• [TASK]
Nothing below is to be printed except the lines between the line holding "Gallery (831, 87)" and the line holding "licking (143, 2356)", inclusive, each exactly as it appears.

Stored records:

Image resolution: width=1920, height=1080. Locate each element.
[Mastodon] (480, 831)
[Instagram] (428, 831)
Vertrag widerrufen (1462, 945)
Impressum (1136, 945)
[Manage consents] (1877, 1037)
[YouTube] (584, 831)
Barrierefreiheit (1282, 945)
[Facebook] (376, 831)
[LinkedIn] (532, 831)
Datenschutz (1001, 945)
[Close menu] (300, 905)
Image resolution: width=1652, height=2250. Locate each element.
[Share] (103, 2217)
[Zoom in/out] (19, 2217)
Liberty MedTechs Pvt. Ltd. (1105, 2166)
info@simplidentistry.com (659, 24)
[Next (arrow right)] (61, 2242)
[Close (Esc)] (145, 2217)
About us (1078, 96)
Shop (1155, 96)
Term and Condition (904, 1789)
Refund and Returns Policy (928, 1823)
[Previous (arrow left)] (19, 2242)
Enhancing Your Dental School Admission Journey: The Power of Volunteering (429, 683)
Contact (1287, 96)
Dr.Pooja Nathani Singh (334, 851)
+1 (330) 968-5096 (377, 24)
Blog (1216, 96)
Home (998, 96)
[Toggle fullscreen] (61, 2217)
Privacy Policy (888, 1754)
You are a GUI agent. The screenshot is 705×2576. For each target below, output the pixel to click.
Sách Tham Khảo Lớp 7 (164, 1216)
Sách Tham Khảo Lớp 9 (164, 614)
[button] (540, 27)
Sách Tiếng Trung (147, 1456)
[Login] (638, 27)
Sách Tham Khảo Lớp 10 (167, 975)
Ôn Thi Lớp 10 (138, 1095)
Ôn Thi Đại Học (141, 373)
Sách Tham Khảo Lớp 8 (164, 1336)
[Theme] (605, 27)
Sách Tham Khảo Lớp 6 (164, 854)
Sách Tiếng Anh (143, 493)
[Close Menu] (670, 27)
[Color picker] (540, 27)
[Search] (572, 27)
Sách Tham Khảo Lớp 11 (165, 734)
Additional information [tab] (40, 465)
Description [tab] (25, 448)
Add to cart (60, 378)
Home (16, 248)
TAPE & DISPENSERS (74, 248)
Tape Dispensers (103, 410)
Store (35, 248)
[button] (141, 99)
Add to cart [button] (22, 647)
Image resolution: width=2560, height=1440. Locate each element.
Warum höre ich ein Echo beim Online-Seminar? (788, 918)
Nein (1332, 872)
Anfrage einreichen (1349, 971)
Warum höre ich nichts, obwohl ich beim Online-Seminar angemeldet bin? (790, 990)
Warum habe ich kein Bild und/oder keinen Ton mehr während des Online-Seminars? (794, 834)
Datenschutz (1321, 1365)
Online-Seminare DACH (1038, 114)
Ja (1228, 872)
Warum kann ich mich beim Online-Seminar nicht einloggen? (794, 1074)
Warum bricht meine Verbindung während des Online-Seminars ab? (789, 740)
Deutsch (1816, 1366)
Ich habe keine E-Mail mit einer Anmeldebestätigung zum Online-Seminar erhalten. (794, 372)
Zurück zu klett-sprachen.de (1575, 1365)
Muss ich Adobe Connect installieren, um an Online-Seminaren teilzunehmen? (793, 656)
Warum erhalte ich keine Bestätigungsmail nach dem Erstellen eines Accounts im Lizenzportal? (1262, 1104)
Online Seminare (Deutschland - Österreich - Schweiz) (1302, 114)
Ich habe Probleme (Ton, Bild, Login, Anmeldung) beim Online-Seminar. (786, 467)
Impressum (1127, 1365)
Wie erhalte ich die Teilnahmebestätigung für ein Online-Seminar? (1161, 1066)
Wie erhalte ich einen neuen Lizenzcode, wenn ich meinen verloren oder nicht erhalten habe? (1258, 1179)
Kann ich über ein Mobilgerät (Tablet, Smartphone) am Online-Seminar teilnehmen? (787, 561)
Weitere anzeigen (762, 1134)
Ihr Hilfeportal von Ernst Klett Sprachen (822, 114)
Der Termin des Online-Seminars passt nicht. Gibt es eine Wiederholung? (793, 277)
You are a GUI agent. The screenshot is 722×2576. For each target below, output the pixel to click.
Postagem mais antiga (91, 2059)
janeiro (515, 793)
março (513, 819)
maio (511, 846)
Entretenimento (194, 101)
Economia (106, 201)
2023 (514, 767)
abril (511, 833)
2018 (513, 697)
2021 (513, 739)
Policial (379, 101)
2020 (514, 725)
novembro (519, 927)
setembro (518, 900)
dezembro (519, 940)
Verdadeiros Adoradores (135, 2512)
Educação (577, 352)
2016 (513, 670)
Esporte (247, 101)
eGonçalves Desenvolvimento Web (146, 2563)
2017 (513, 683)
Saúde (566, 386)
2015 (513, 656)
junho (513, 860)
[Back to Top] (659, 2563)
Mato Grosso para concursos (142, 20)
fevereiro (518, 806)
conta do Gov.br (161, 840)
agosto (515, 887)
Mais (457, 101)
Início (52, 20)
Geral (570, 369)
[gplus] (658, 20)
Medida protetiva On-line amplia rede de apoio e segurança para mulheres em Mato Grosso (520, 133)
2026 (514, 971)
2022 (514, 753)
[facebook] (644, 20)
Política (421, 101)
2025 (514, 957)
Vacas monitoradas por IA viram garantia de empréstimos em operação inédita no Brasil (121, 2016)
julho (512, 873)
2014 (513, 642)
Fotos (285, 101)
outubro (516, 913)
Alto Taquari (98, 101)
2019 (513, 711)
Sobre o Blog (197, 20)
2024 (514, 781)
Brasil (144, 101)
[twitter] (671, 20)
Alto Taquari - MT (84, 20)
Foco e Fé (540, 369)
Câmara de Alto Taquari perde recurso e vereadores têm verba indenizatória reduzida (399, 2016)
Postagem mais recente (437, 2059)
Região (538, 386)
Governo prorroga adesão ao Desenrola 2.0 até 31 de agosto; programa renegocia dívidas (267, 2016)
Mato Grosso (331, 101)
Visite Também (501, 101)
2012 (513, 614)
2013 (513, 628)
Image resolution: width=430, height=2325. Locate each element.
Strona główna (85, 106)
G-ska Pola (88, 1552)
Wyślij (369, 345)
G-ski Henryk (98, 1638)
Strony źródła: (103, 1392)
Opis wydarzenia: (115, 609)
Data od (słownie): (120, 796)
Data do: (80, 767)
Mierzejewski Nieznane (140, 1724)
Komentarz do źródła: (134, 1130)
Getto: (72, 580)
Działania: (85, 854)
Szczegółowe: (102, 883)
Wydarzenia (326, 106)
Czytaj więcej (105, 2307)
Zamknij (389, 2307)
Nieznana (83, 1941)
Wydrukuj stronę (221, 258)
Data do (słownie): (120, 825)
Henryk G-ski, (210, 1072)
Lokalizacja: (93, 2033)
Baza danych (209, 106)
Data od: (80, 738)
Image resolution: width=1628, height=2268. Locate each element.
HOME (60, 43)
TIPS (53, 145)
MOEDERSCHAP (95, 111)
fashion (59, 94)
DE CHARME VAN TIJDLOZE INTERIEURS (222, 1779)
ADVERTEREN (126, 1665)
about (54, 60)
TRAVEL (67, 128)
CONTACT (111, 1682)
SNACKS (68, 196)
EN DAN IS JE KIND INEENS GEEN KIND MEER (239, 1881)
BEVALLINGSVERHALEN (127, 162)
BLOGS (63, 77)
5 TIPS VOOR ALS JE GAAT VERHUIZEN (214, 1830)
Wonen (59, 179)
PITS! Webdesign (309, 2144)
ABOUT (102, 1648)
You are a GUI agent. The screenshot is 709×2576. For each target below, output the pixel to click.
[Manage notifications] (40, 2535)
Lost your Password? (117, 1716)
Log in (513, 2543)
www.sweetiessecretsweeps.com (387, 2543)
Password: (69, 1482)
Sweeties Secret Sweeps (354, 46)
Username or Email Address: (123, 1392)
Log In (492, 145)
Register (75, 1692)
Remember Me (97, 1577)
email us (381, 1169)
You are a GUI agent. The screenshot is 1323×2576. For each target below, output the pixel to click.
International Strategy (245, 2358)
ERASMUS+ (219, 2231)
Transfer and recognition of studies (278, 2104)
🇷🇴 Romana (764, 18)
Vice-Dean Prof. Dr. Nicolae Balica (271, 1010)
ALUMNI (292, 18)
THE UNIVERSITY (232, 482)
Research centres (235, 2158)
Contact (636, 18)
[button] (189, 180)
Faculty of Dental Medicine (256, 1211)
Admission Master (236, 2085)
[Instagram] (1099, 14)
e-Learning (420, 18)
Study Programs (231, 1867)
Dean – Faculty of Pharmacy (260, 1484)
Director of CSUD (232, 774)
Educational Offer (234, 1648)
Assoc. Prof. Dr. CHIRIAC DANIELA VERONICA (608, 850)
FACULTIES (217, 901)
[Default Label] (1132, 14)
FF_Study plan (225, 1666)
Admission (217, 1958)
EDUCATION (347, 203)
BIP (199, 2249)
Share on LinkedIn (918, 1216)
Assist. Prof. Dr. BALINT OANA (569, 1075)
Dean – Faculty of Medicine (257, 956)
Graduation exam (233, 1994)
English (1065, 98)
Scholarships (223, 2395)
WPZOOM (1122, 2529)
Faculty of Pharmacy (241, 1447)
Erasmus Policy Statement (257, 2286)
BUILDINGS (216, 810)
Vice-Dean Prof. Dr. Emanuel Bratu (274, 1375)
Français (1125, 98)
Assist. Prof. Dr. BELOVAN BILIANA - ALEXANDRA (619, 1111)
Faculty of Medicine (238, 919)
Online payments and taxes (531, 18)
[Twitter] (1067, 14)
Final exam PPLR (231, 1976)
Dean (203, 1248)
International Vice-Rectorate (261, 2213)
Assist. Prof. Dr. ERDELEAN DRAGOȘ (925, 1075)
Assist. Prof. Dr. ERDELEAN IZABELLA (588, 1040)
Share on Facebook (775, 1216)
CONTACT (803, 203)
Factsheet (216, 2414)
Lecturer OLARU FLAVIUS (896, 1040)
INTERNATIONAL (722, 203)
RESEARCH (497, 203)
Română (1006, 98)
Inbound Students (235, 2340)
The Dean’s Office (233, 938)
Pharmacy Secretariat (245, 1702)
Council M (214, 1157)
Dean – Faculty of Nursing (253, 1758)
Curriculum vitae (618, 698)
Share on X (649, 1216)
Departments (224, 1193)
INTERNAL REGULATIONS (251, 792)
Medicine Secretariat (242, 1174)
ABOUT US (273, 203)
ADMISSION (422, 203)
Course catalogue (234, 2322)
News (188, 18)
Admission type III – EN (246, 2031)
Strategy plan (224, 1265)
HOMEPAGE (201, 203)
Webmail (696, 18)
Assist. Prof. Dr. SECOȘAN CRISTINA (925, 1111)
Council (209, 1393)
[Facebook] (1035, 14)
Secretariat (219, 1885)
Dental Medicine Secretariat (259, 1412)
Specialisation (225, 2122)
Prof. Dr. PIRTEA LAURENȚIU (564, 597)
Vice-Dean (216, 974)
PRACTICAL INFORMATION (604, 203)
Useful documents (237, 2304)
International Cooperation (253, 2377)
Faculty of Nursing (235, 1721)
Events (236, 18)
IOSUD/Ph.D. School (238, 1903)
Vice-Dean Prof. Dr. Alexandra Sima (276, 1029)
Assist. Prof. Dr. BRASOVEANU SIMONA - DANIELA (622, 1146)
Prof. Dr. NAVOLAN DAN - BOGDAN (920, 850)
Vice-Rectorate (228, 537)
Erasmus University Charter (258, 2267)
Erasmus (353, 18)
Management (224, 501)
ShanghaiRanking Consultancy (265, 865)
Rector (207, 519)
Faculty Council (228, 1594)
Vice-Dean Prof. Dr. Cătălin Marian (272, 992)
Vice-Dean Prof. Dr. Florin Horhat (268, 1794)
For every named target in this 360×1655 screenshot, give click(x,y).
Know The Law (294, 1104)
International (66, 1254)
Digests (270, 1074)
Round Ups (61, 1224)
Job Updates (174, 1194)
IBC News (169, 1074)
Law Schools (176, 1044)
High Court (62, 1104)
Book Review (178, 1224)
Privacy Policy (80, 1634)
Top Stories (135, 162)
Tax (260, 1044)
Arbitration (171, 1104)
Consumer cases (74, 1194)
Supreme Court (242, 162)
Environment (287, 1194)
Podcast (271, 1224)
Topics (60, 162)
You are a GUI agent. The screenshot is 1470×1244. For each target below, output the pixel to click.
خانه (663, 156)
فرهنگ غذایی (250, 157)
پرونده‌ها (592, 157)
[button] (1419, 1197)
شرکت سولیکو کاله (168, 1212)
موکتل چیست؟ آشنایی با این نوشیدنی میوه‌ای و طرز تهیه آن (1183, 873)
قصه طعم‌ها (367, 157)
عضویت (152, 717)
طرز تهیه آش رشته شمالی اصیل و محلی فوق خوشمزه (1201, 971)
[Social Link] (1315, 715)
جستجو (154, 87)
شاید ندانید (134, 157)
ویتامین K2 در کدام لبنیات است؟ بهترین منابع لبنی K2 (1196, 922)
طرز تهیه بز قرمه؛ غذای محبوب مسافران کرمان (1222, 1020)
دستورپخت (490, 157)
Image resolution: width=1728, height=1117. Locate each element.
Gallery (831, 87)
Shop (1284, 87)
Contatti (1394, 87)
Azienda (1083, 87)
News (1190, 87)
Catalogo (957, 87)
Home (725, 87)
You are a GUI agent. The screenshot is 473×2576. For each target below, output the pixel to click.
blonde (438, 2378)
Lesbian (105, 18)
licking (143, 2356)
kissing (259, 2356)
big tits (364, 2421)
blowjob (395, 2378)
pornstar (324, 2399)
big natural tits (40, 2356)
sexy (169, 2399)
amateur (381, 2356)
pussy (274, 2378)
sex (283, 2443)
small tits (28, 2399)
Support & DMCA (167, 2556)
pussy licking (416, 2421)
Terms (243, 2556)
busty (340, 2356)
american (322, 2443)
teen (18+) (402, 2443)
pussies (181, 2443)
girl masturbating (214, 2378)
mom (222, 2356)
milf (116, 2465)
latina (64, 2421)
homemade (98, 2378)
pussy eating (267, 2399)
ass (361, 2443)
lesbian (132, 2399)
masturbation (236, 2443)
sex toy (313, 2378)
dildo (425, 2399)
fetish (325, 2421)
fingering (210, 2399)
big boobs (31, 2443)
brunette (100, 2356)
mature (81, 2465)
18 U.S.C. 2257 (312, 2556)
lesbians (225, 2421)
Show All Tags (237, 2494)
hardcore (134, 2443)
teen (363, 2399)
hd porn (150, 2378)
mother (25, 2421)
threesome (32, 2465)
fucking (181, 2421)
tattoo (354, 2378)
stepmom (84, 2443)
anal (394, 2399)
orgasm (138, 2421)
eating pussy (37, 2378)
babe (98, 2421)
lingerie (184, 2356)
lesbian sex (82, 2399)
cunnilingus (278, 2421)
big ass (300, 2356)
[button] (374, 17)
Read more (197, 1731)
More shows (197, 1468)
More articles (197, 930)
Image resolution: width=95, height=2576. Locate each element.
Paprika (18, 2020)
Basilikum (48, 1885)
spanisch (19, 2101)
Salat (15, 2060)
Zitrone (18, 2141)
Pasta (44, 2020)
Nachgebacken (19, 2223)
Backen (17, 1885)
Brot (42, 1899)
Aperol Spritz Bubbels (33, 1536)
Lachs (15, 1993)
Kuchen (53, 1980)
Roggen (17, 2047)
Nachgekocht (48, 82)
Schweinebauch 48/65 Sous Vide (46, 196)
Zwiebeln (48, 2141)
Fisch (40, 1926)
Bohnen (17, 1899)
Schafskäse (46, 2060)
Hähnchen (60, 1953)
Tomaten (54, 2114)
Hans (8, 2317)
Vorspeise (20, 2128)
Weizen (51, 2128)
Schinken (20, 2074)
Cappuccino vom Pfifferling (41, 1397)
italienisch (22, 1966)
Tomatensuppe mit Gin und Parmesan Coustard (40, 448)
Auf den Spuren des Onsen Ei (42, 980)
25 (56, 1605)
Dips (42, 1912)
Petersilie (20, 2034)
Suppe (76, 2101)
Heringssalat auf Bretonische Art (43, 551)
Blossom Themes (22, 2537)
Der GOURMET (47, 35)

• [WRITTEN SOLUTION]
Gallery (831, 87)
Shop (1284, 87)
Contatti (1394, 87)
Azienda (1083, 87)
News (1190, 87)
Catalogo (957, 87)
Home (725, 87)
You are a GUI agent. The screenshot is 473×2576. For each target below, output the pixel to click.
blonde (438, 2378)
Lesbian (105, 18)
licking (143, 2356)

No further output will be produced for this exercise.